Berlin - Die Quellen sind unklar und es nicht zu überprüfen, ob die Informationen stimmen. Aber am Sonntag häuften sich die Meldungen von Zeitungen, die belastende Papiere im Irak gefunden haben wollen. Der irakische Geheimdienst soll Medienberichten zufolge vor einigen Jahren Kontakt zur Organisation al-Qaida von Osama bin Laden gesucht haben. Die Unterlagen, aus denen dies hervorgehe, seien von Reportern in Räumen des irakischen Geheimdienstes in Bagdad gefunden worden, berichteten am Sonntag die Zeitungen "Toronto Star" und "Sunday Telegraph". Wie es hieß, lud der Geheimdienst 1998 einen Vertrauten Bin Ladens nach Bagdad ein. Das Treffen sei so erfolgreich gewesen, dass es um eine Woche verlängert wurde.
Ziel der irakischen Bemühungen sei es gewesen, ein Treffen mit Bin Laden selbst zu arrangieren. Gemeinsam sei dem Irak und Bin Laden der Hass auf die USA und Saudi-Arabien, hieß es weiter.

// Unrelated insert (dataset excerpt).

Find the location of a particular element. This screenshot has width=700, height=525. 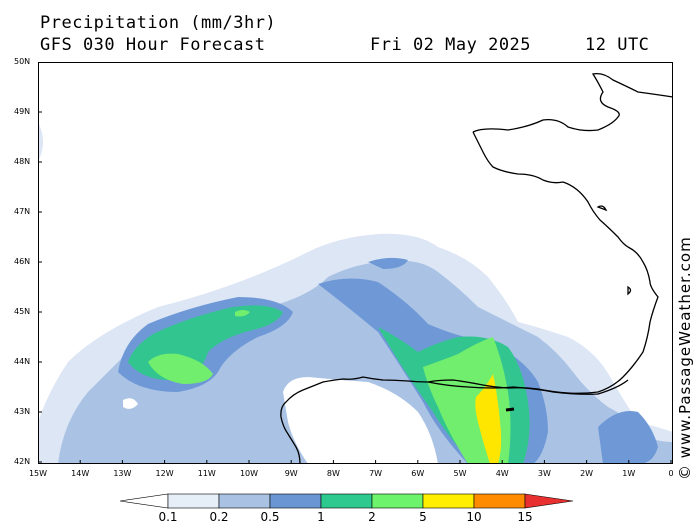

lat-label: 42N is located at coordinates (22, 462). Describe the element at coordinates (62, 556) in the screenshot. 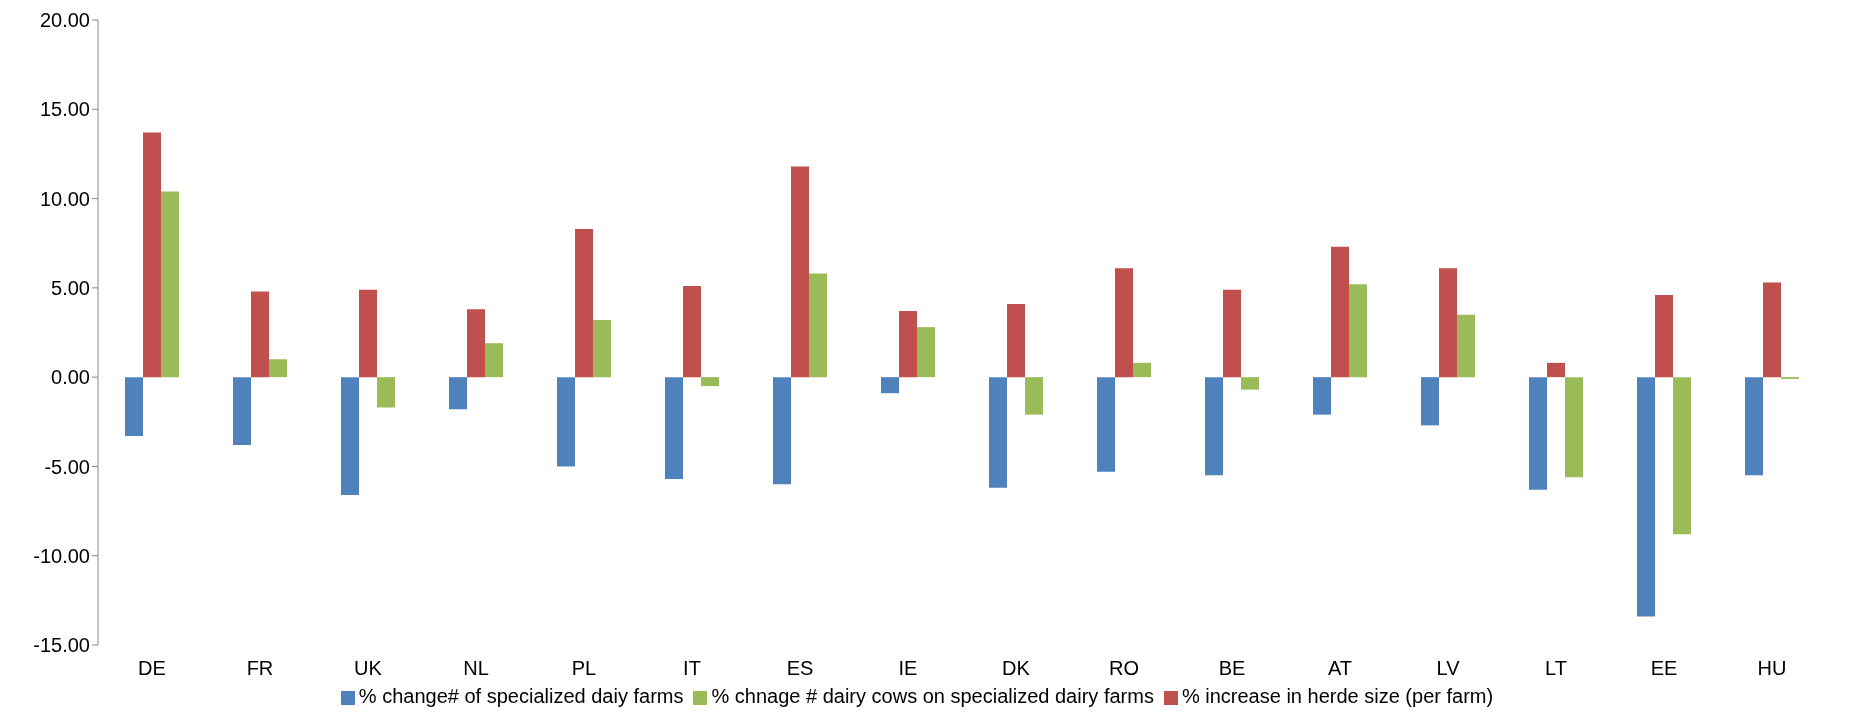

I see `y-tick-label: -10.00` at that location.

Die britische Zeitung "Sunday Times" berichtete unterdessen über den Fund von Dokumenten im irakischen Außenministerium, aus denen hervorgehen soll, dass Frankreich die irakische Regierung über Beratungen mit den USA informierte. So soll der französische Botschafter in Bagdad am 25. September 2001, also zwei Wochen nach den Anschlägen vom 11. September, Außenminister Nadschi Sabri Einzelheiten eines Gesprächs des französischen Staatspräsidenten Jacques Chirac mit US-Präsident George W. Bush genannt haben.

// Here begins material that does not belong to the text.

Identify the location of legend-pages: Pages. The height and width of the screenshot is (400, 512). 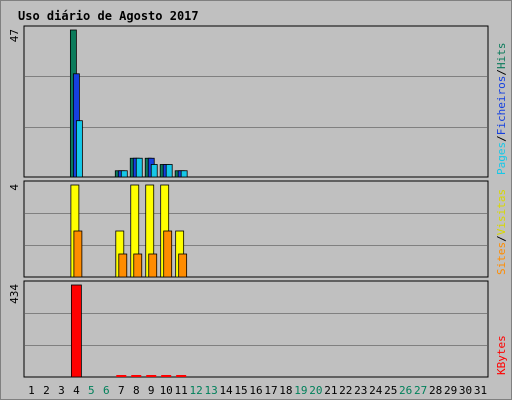
(502, 158). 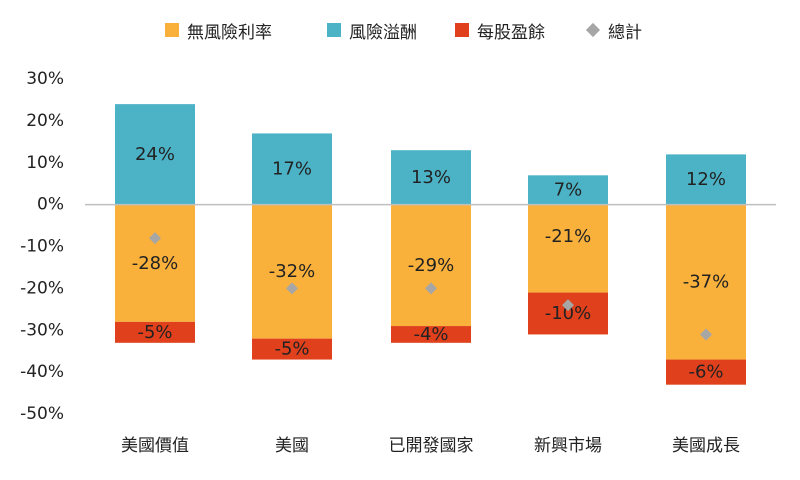 I want to click on legend-swatch-risk-premium, so click(x=334, y=30).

Die USA wollen unterdessen in den nächsten Wochen laut einem Bericht der "New York Times" die Suche nach den im Irak vermuteten Massenvernichtungswaffen deutlich ausweiten.
Unter Berufung auf Militärkreise berichtete die Zeitung in ihrer Sonntagausgabe, die Teams, die nach den Waffen suchten und irakische Wissenschaftler ausfindig machen sollen, würden verdreifacht. Derzeit seien etwa 500 Personen mit dieser Aufgabe befasst, wobei tatsächlich nur etwa 150 mit der Suche beschäftigt seien und der Rest Logistik-Aufgaben wahrnehme. Jetzt würden 1000 weitere Soldaten und Wissenschaftler eingesetzt, hieß es in dem Bericht weiter.
Die Zeitung zitiert zudem Regierungskreise, die weiter zuversichtlich sind, dass Beweise für illegale irakische Waffenprogramme gefunden werden. Es gebe allerdings auch Stimmen, die kaum noch Hoffnung auf tatsächlich Funde verbotener Waffen hätten, hieß es weiter.